I am so very sorry to hear this, did they stage it? Praying you caught it early, and you can keep Rookie happy and comfortable for a long. long time.


----------



## CAROLINA MOM (May 12, 2009)

I'm so sorry to hear Rookie's diagnosis.

My thoughts and prayers are with you both.


----------



## Goldens R Great (Aug 19, 2010)

I'm so very sorry about your news. Please know you and Rookie are in my prayers.


----------



## mdoats (Jun 7, 2007)

No staging yet. I'm guessing that will come from the oncologist tomorrow.


----------



## Rainheart (Nov 28, 2010)

I'm so sorry for the news- I hope you can get some good answers from the oncologist.


----------



## KathyL (Jul 6, 2011)

Oh I am so sorry to read this. Rookie is just so young -- actually he was born the day before I adopted Harley. I don't know a lot about cancer in the lymph nodes but there are other members on this forum who are very knowledgeable. Praying you caught this early and he is a good candidate for treatment.
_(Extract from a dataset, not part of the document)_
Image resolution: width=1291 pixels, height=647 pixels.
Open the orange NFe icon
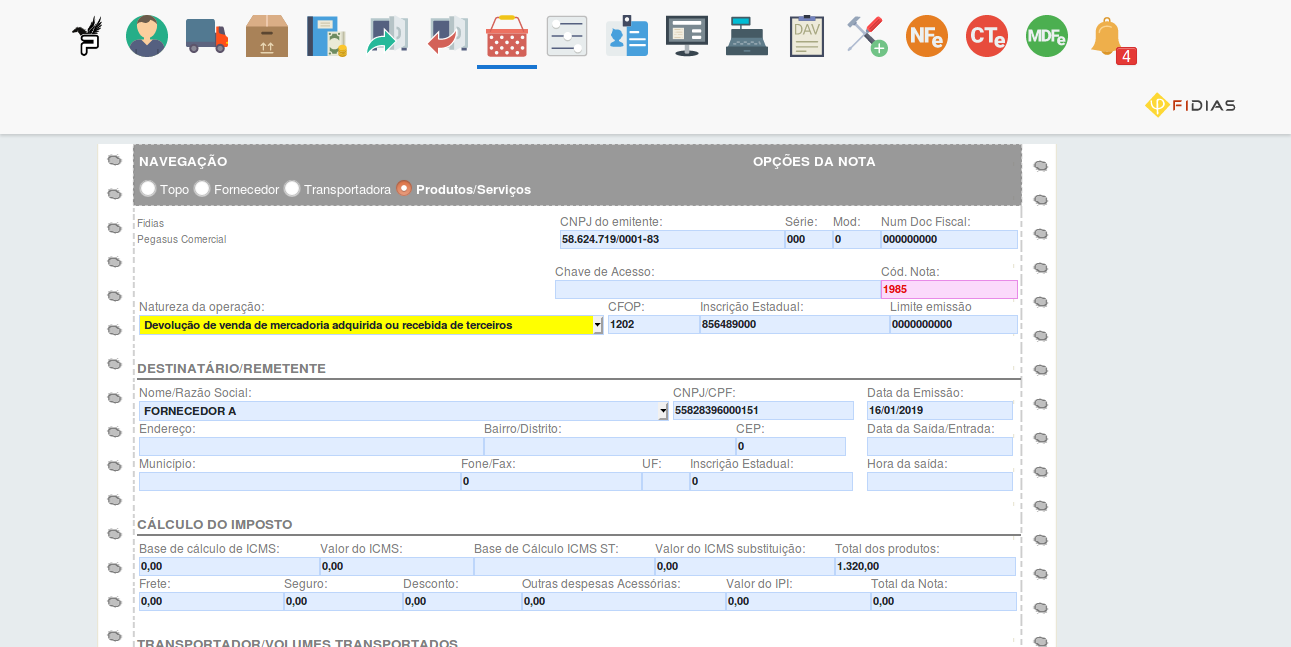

Sending positive thoughts and prayers.


----------



## oakleysmommy (Feb 20, 2011)

So sorry to hear this. I am hopeful they caught it in time to treat and be fine for many more years. Please keep updates tomorrow.


----------



## Ljilly28 (Jan 22, 2008)

Rookie is such a young dog. Is it T Cell? I will be thinking of you, and hoping so hard it responds well and quickly. In my mind, Rookie and Tally are puppies, and this is hard to understand.


----------



## Artnlibsmom (May 8, 2013)

Hoping that tomorrows appointment brings you some good news. I'm so sorry that you and Rookie are having to go through this.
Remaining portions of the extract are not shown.